The main public relations approach Dominion and Duke Energy have employed to obscure this pattern is the same one employed by every other natural gas or oil pipeline backer: promising temporary construction jobs for impoverished communities to make the project seem like an economically viable and necessary undertaking. What the energy companies typically fail to include in their sales pitches is that many of these jobs require specialty training that leads energy companies to bring in outside labor, leaving only a few dozen permanent positions remaining for the affected local economies. But even were this widely known, it wouldn’t help the fact that these communities have also been systematically marginalized in the political processes through which such decisions are made. North Carolina is just now beginning to unwind the damage done by a decade of Republican supermajority dominance in the state legislature, which resulted in electoral maps that did everything possible to diminish the strength of the Black vote.

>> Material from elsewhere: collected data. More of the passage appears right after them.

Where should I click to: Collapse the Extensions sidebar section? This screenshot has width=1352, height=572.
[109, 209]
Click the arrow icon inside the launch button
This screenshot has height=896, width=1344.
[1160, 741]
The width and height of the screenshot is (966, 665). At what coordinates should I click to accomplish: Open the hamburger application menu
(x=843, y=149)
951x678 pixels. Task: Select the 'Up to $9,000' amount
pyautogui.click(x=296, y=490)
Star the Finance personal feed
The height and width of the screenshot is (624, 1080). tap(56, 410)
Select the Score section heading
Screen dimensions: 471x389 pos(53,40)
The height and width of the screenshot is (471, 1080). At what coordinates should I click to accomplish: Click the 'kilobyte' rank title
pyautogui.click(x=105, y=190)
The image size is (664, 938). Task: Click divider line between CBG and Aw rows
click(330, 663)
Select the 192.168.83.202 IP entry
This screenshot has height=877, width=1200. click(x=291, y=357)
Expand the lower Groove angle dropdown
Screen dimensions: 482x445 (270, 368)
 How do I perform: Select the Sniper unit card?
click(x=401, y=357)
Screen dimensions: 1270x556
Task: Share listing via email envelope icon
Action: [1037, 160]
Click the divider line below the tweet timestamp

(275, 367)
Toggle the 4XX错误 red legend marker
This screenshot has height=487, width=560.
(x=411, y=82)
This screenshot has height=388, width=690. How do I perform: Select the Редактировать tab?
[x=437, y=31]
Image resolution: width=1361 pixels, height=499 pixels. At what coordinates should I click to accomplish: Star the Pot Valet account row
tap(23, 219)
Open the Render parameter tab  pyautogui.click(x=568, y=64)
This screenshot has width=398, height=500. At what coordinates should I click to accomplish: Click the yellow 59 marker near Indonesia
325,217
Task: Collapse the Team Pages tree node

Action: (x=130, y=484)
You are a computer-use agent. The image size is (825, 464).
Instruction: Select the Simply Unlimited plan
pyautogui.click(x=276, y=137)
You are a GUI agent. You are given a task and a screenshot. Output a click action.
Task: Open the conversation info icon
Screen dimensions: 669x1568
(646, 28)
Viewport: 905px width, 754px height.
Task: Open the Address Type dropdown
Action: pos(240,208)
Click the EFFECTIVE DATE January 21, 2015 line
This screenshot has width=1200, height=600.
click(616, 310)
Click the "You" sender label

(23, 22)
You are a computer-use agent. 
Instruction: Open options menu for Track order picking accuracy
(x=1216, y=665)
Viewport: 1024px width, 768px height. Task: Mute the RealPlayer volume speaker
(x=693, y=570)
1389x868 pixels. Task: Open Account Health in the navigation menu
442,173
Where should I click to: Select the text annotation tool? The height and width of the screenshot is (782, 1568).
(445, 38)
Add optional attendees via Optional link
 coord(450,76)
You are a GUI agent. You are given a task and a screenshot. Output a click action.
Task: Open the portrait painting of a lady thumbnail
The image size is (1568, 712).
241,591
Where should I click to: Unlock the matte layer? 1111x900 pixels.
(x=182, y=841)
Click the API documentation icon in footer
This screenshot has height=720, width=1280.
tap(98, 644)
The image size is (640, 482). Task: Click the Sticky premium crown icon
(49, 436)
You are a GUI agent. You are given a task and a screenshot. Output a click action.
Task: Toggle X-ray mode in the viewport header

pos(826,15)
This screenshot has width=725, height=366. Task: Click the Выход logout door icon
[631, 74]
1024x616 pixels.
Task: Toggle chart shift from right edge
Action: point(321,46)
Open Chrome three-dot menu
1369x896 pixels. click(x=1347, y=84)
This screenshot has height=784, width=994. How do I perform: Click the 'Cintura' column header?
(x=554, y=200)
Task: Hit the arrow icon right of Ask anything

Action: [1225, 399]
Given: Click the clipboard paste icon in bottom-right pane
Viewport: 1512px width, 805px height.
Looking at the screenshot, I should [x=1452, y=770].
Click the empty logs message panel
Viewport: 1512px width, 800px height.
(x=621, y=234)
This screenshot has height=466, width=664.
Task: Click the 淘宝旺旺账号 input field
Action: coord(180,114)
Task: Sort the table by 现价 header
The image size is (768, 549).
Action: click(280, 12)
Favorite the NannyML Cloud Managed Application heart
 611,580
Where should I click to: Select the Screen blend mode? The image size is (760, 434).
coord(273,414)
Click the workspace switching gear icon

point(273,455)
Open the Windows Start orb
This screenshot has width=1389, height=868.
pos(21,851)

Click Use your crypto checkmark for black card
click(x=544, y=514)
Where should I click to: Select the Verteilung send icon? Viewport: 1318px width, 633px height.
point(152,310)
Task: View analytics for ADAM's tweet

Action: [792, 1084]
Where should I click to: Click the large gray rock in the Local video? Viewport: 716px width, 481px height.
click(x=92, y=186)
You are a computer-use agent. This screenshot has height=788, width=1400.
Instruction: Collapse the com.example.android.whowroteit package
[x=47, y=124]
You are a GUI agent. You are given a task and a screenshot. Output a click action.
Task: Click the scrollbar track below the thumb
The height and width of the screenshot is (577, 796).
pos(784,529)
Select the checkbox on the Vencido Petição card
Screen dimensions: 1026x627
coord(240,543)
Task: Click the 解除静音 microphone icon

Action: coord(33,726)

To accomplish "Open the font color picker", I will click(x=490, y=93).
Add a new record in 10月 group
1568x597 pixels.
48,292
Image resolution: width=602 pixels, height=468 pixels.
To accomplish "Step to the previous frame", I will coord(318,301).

Pipeline companies like Dominion and their main ACP partner, Duke Energy, have also tried to curb resistance before community members have an opportunity to decide democratically what is truly best for the place they call home. This was particularly clear last January, when NC Policy Watch’s Lisa Sorg reported that Dominion offered the four tribes along ACP’s route—in North Carolina, the Haliwa-Saponi and the Lumbee; in Virginia, the Monacan Indian Nation and Rappahannock Indian Tribe—a $1 million payoff per tribe if they would sign a document to declare their support for the project.

Take a visit to the official ACP website, and all you’ll find on the pipeline’s communications with Native communities is the FAQ line that, “communication with Federally and State/Commonwealth recognized American Indian tribes that may be impacted by ACP has been ongoing through the life of the project”—a funny way to say that input from these communities has been repeatedly rejected. Even if they remain divided by the offer on the table, many tribal citizens and other communities have raised their objections to the project and its attempt to exploit a struggling economy. Lumbee Tribal Chairman Harvey Goodwin Jr. has stood tall against the ACP, as have the residents of Union Hill.

The Cowpasture decision is part of a much larger network of court cases and community battles. That fight isn’t about legal precedent or overstated energy needs or lies about economic impact. It’s about determining whether yet another natural gas pipeline should be shoved through historically marginalized communities and whether it would actually be good for the people who live in them. The answer, as health study after health study and fuel disaster after fuel disaster has shown, is a resounding no.